No obstante, admitamos como testigos a los tesalios. ¿De qué modo lograron salvarse los tebanos? «A unos, cuando intentaban pasarse a las filas del persa, los bárbaros los exterminaron» (según indica personalmente), «mientras que a la mayoría, a instancias de Jerjes, los estigmatizaron con la marca regia, comenzando por su general Leontíadas»102 . [867A] Ahora bien, Leontíadas no era estratego en las Termópilas, sino Anaxandro, a tenor de las investigaciones de Aristófanes en sus Comentarios sobre los magistrados103 y de Nicandro de Colofón104 , ni, con anterioridad a Heródoto, ninguna persona tiene noticias de que los tebanos fueran estigmatizados por orden de Jerjes. Por lo demás, ésta era la más poderosa defensa contra la acusación imputada y la ciudad tenía motivos para, en justicia, ufanarse por aquellos estigmas, prueba de que Jerjes había resuelto que se considerase tanto a Leónidas como a Leontíadas sus más encarnizados enemigos; de hecho, ordenó mutilar el cuerpo del primero ya muerto y el del segundo lo marcó al rojo aún en vida. Sin embargo, [B] Heródoto presenta una muestra terriblemente cruel de que el bárbaro se ensañó con Leónidas, mientras vivía, como no lo hizo con otro hombre, pero dice que los tebanos, pese a abrazar la causa persa, fueron estigmatizados en las Termópilas y que —así, estigmatizados— volvieron a abrazar la causa persa, con resolución de ánimo, en Platea. Tengo la impresión de que Heródoto gusta de hacer bailar la verdad y diría, como Hipoclides105 cuando hacía pantomimas con las piernas encima de una mesa, «no es problema de Heródoto».

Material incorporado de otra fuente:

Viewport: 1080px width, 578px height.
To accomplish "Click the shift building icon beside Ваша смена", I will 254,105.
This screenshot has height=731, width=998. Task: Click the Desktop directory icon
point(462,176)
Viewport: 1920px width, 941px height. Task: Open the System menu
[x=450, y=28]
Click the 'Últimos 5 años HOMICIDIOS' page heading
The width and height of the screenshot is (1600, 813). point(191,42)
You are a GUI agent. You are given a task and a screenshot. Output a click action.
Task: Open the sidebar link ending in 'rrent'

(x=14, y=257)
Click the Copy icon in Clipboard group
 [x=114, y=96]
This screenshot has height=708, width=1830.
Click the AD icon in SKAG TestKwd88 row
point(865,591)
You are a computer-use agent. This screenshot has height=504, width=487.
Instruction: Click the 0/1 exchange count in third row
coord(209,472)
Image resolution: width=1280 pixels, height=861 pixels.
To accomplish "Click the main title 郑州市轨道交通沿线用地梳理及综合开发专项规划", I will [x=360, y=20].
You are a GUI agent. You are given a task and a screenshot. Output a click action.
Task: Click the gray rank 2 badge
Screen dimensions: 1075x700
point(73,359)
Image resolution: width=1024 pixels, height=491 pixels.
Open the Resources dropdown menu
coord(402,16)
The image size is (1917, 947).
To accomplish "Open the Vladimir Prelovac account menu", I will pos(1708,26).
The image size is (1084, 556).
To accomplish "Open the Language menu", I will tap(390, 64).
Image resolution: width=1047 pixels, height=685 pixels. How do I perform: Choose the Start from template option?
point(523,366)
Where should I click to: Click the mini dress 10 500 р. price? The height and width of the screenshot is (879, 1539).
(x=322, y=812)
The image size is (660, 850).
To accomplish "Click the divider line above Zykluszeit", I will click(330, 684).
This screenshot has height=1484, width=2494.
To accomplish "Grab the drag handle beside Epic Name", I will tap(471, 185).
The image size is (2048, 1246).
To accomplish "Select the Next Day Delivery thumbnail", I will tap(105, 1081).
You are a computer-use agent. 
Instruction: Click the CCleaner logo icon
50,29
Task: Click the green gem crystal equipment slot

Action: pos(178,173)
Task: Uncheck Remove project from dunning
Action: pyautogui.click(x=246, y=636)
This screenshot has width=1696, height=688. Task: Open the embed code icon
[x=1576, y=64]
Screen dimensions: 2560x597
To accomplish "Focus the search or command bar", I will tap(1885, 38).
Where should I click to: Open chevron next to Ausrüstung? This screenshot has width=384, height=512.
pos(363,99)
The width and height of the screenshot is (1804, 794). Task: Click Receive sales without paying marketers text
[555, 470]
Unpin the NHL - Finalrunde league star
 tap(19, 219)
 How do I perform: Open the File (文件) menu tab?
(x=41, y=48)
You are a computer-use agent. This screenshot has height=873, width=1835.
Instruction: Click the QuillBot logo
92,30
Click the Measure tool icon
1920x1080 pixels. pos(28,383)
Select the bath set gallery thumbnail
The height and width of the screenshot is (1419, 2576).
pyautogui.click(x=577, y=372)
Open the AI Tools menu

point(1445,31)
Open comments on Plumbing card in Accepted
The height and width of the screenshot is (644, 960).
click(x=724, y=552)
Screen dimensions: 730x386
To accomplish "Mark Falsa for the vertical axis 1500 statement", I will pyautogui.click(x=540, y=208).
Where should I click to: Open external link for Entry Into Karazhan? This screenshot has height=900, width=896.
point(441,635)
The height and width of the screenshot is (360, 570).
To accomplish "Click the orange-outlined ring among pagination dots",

34. En el libro octavo afirma que los griegos, presos de un pánico cerval, proyectaron la huida desde Artemisio con el propósito de refugiarse en el interior de Grecia, y que, ante la petición de los eubeos de aguardar cierto tiempo para evacuar sus familias y esclavos, ellos la desaprobaron hasta [C] que Temístocles dio parte del dinero106 que había recibido a Euribíades y a Adimanto, estratego de los corintios; sólo entonces los griegos permanecieron en sus posiciones y libraron batalla naval contra el bárbaro. El propio Píndaro, que procedía de una ciudad no aliada sino inculpada de abrazar la causa persa, no obstante, conmemora Artemisio,

donde los hijos de los atenienses establecieron

el brillante cimiento de la libertad.